* GOAL *
Reproduce the following data line for line, leaving out the pictures.

# start of RECORD EXTRACTS

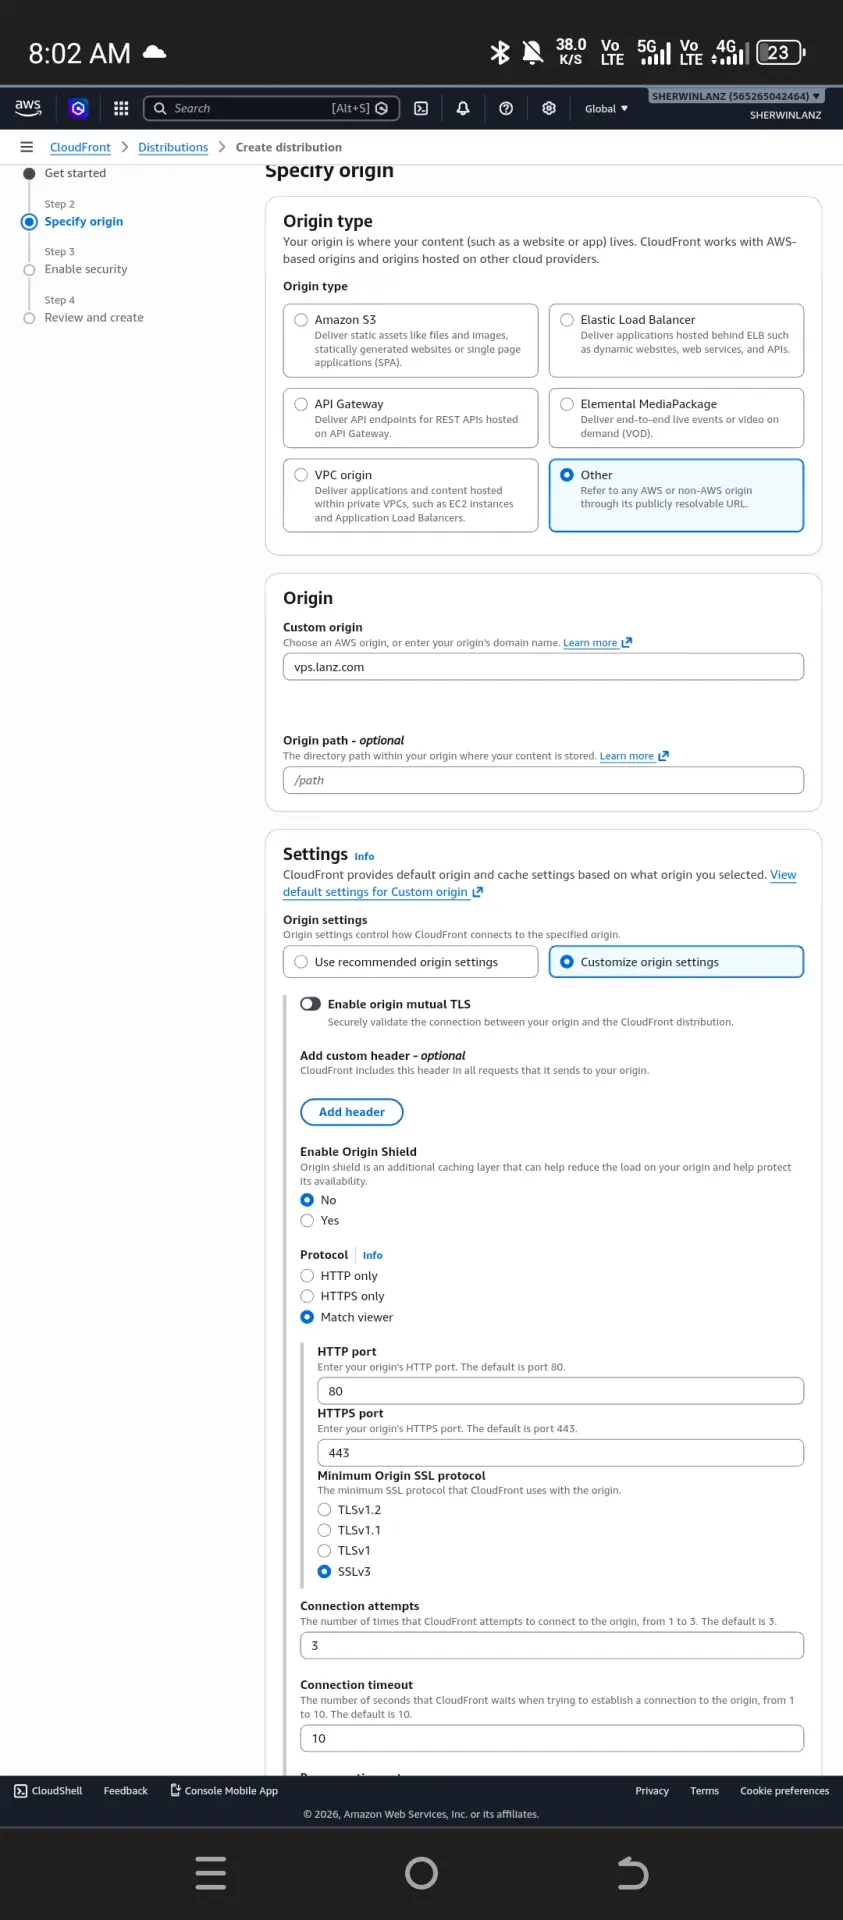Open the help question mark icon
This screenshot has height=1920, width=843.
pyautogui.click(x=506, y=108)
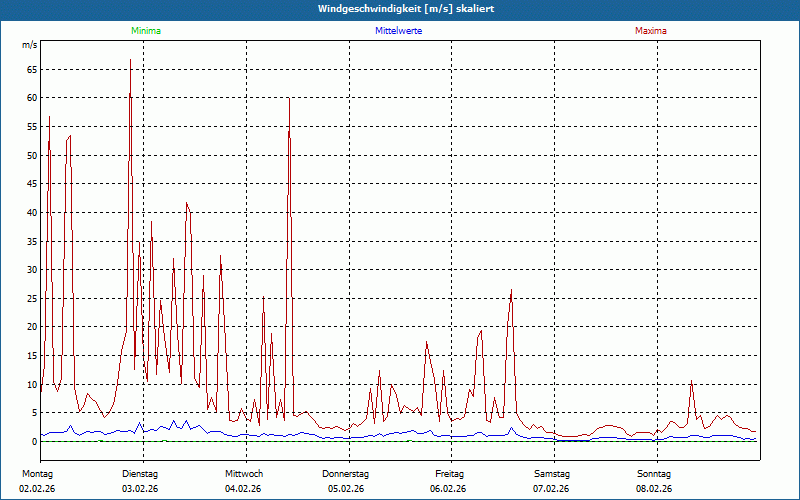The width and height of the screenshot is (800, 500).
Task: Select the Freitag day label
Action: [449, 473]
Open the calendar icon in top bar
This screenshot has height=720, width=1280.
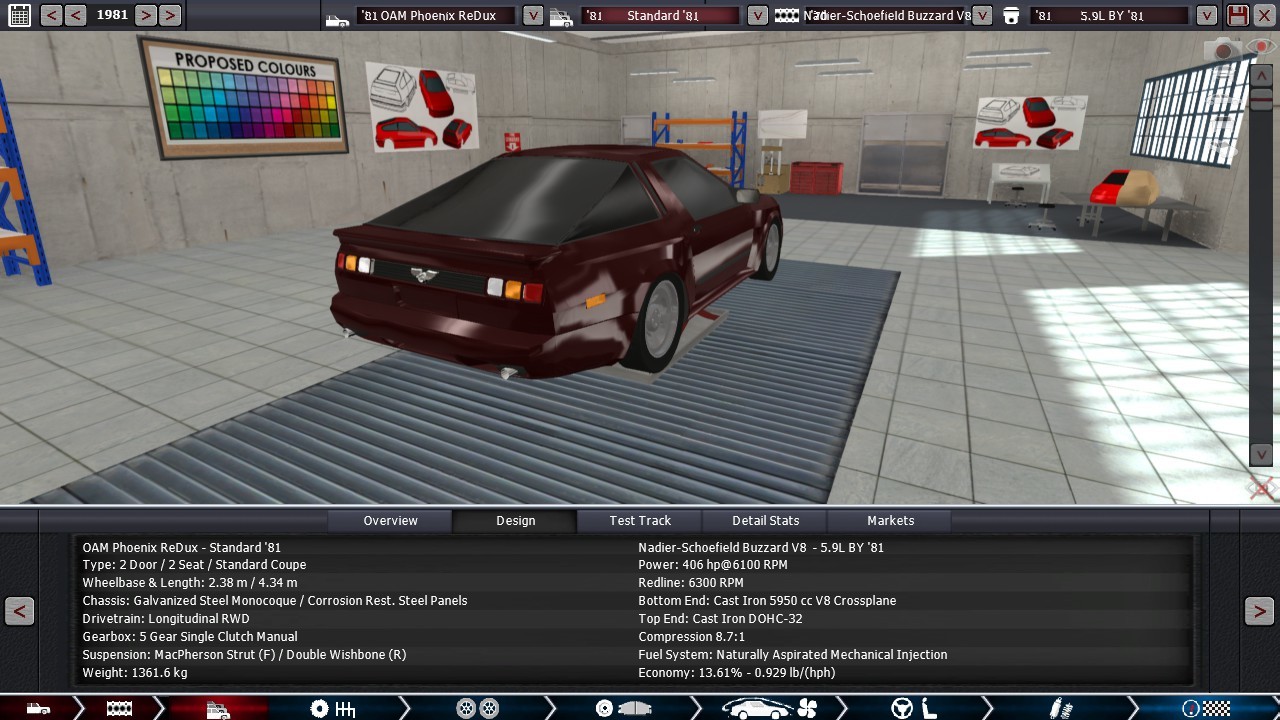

# end of RECORD EXTRACTS

* EXERCISE RESULT *
Open the help question mark icon
This screenshot has height=1920, width=843.
pyautogui.click(x=506, y=108)
The width and height of the screenshot is (800, 500).
Task: Select the Freitag day label
Action: [449, 473]
Open the calendar icon in top bar
This screenshot has height=720, width=1280.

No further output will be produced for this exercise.